Cyclicals and all things supply-chain-related will be interesting as well. The current events* in Kazakhstan might be a good reminder that investing in a commodity and its miner give you both exposure to the former, but the return profiles/distributions are not the same (here: KAP LI <> Uranium).
- My small position in Zim shipping (ZIM US) is very much supply-chain related.
Crashing markets in 2022 has something going for it. Markets gave us a very strong performance in the last few years, so a downturn might be natural. They also rallied a lot after March 2020, but covid is still a thing! I think there are some segments in the market with extremly streched valuations and in aggregate it appears unlikely that growth and profitability expectations will be met. More precise: I believe most investors in those names do not have any fundamental expectations at all for things like sales/margins/capex, but purely (did) buy on the notion of they have great products or the stock did rose in the past — and who can blame them? The strategy worked perfectly fine for a long time! So, I think it is likely that some market segments might see a crash in 2022.
- I feel comfortable with my Flow Traders position (6.6%).
Lagging perforamce. There will be many people, investors, speculators and fintwit accounts that will not only post but actually have a much better performance for 2022 than me (and probabaly you – purely statistically speaking).
Politics will continue to be a big driver. Might be demonstrations or uproar (Kazakhstan1). Chinese political decisions could act as the prime example, and what if the West would follow its steps and truly hinder big tech’s growth. Import-/ export rules, esp. in the energy sector (Indonesia). The EU could start various programs to drive its ESG agenda and/or funding south European states even more indepted than others – of course each and every program will have a nice name and acronym. What about H-TONE. If you think a match with Hidden Tax On Northern Europeans is a pure coincidence, then think again! This might even be the perfect possibility to hike rates. We (citizens in Northern Euro countries) can just make up for it with other nice sounding transfer scemes sponsoring south European living styles, including lower entry-ages into the living as pensioneers. This view cannot be easily argued away.
- Sadly, #5 of Saxobank’s ten outrageous 2022 predictions — an EU Superfund — does not seem dramatically outrageous to me. (h/t to Value and opportunity)
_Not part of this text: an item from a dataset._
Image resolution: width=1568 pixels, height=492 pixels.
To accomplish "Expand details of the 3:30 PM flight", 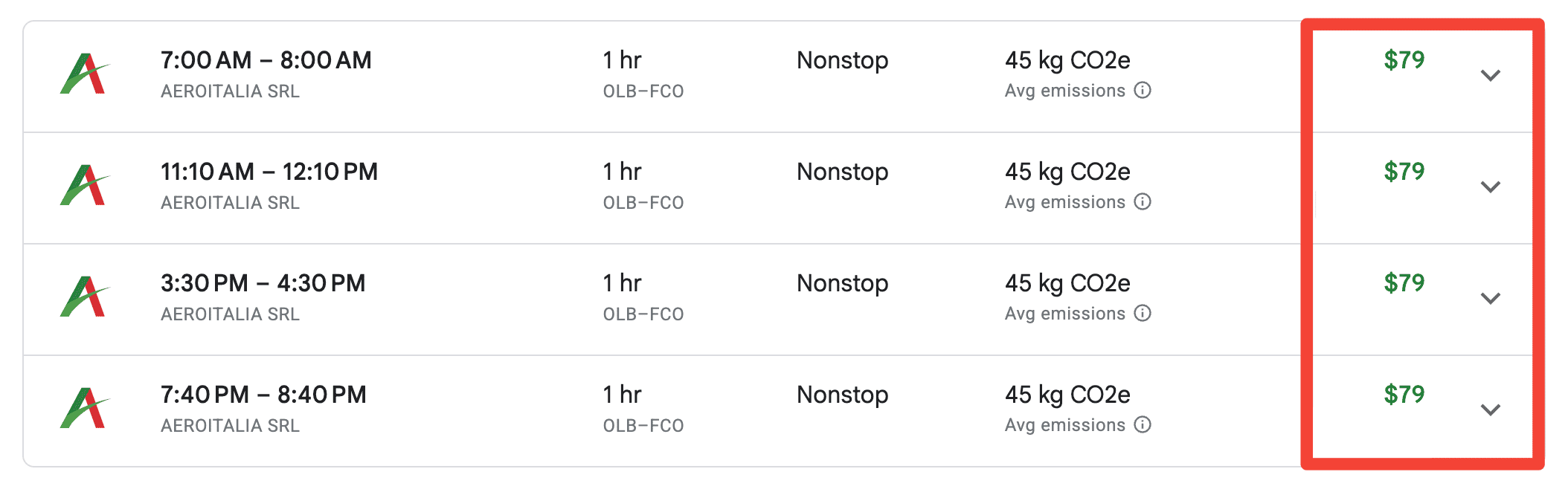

Inflation and the potential for rising rates could stay with us, or disappear as fast as it came up. Some regions (US?) might be more capable to react to inflation, since others (Euro) are held back by imbalances within the Euro-area (indebtedness, growth, unemployment, and competitiveness or the lack thereof. With rising rates, emerging market defaults could experience a comeback.
- An unsettling thought is, that most central bankers are probabaly to young to have ever needed to fight serious inflation (the same goes for many novice investors, including myselfe2, and experiencing a bear market)
Depending on where we live we will experience a re-opening, or a re-closing or a back and forth due to new covid situations, political interests or simply due to new variants and natural waves of infections (lower infections result in more contacts which lead to more infections). And since most investors learn far to precise lessons from their most recent capital markets experience, the danger might lurk in playing re-opening titles (airlines, restaurants, …) that worked out so fine before.
- I only hold L’Occitane and Oriental Watch but they hardly qualify as re-opening plays (both luxury retail). I am currently looking at a HK restuarant company, though.
Britain will be present in the media during 2022 and then frequency of reports will fade. The German consensus3 media will keep reporting about supply problems and other struggles related to Brexit. Seldom will they mention the potential or at later even materializing upside of Brexit: not being stuck in the EU, weighed down by far to many members and votes, with different interests and not being derived from any sensible measure, ie economic power or number of citizens. It can be questioned if the benefits of Brexit will ultimately outwiehg the harm and it can further be questioned if voters were weill informed and did vote with rational minds, but anyway, it could be grouped under the below concept which is so important for operators and money managers or CEOs, or simply capital allocators:
enduring short term pain for long-term gain
… it might also apply to the Kazakhstan society, humans with regard to reduced consumption for tackling climate change, kicking out unqualified Euro-countries (how much better would Greece’s economic situation be today if only politicians were willing enough?), citizens reducing contracts for quicker reopenings (?), and many more.
I will also end the post with a quote:
»Investing is the art of positioning capital so as to profit from future developments.« – Howards MarksHowards Marks (in his memo uncertainty)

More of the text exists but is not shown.